## begin
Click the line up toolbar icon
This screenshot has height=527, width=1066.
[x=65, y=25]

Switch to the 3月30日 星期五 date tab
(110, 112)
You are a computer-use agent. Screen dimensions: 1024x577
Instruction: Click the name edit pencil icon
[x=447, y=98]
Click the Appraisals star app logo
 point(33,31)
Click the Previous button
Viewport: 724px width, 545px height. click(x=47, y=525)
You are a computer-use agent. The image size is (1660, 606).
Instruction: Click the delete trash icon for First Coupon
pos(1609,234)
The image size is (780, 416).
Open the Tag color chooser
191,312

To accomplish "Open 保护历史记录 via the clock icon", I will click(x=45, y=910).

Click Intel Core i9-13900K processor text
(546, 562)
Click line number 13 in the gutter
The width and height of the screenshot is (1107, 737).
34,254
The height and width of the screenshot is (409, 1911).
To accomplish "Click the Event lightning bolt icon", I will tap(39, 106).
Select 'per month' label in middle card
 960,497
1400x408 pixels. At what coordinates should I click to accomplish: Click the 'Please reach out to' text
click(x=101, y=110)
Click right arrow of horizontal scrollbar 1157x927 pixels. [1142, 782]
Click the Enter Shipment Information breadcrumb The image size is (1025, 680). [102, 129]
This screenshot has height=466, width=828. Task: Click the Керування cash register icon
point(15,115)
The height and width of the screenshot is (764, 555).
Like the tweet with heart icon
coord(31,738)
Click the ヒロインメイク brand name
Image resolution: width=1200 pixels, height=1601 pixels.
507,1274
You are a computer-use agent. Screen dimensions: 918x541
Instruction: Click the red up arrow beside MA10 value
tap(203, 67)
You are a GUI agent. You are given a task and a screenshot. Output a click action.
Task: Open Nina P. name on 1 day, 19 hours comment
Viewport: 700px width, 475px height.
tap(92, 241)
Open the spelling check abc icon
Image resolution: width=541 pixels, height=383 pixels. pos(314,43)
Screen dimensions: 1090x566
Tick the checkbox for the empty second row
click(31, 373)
## end
Rewrite the entire listing above, changing every occurrence of "computer-use agent" to "screen-reading agent" and leaving all other text as it is.

Click the line up toolbar icon
This screenshot has height=527, width=1066.
[x=65, y=25]

Switch to the 3月30日 星期五 date tab
(110, 112)
You are a screen-reading agent. Screen dimensions: 1024x577
Instruction: Click the name edit pencil icon
[x=447, y=98]
Click the Appraisals star app logo
 point(33,31)
Click the Previous button
Viewport: 724px width, 545px height. click(x=47, y=525)
You are a screen-reading agent. The image size is (1660, 606).
Instruction: Click the delete trash icon for First Coupon
pos(1609,234)
The image size is (780, 416).
Open the Tag color chooser
191,312

To accomplish "Open 保护历史记录 via the clock icon", I will click(x=45, y=910).

Click Intel Core i9-13900K processor text
(546, 562)
Click line number 13 in the gutter
The width and height of the screenshot is (1107, 737).
34,254
The height and width of the screenshot is (409, 1911).
To accomplish "Click the Event lightning bolt icon", I will tap(39, 106).
Select 'per month' label in middle card
 960,497
1400x408 pixels. At what coordinates should I click to accomplish: Click the 'Please reach out to' text
click(x=101, y=110)
Click right arrow of horizontal scrollbar 1157x927 pixels. [1142, 782]
Click the Enter Shipment Information breadcrumb The image size is (1025, 680). [102, 129]
This screenshot has height=466, width=828. Task: Click the Керування cash register icon
point(15,115)
The height and width of the screenshot is (764, 555).
Like the tweet with heart icon
coord(31,738)
Click the ヒロインメイク brand name
Image resolution: width=1200 pixels, height=1601 pixels.
507,1274
You are a screen-reading agent. Screen dimensions: 918x541
Instruction: Click the red up arrow beside MA10 value
tap(203, 67)
You are a GUI agent. You are given a task and a screenshot. Output a click action.
Task: Open Nina P. name on 1 day, 19 hours comment
Viewport: 700px width, 475px height.
tap(92, 241)
Open the spelling check abc icon
Image resolution: width=541 pixels, height=383 pixels. pos(314,43)
Screen dimensions: 1090x566
Tick the checkbox for the empty second row
click(31, 373)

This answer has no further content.